Contributed by:
Brendan Leonard
Article Contributed on: 2/28/2006 4:29:08 PM
Well, my foot is killing me today, and it's all because I want to run this marathon so badly in May.
But I don't want to give up snowboarding for it, so I squeeze all my running in during the week, and on the days I'm supposed to be resting, I go snowboarding.
Thus, on Monday, when I should be all rested up and healed from last week's brutality, I'm not, and I injure myself again. So far in the past four months, I've had shin splints, a couple of strained muscles in my back and pain alternating between my left and right arches. Right arch one week, left arch next week.
This week, I decided on Monday that I'd do my usual three laps around Cheesman Park, except much faster. Somehow, and I believe it's because the track slopes to the outside and I was running clockwise, I either bruised or slightly broke something in the outside of the bottom of my right foot. It hurts to walk on it today.

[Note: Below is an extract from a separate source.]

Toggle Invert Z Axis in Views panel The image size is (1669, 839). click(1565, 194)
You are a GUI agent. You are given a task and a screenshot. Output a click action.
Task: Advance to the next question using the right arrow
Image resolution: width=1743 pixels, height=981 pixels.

I'm taking the rest of the week off of exercise to prepare myself for the punishment of running this route on Friday morning.
All this whining, of course, doesn't help. I'm still going to have to run 14 miles on Friday. Last Friday, it took me two hours and 15 minutes to run 13 miles. I ran from my house to Washington Park (2.6 miles), around the cinder track at Washington Park (7.8 miles), and then back to my house (2.6 miles). It is SO boring. I see other people running during my first lap around the track and wonder how long they're planning on exercising. I am jealous of people who are going to run two laps around the park and head home.
Two hours and 15 minutes is a long time. Most movies I watch aren't even that long. And I'm not gracefully running the entire time, either. By the time I'm near the two-hour mark, I'm taking ginger little baby steps forward, barely swinging my arms at all, and I'm bent over like I misplaced my walker.
No one is looking at me out their car windows at the stoplight on Speer Boulevard and saying, "Wow, what an athlete." I'm sure they're saying, "Someone should help that poor man," or "He must have a digestive problem."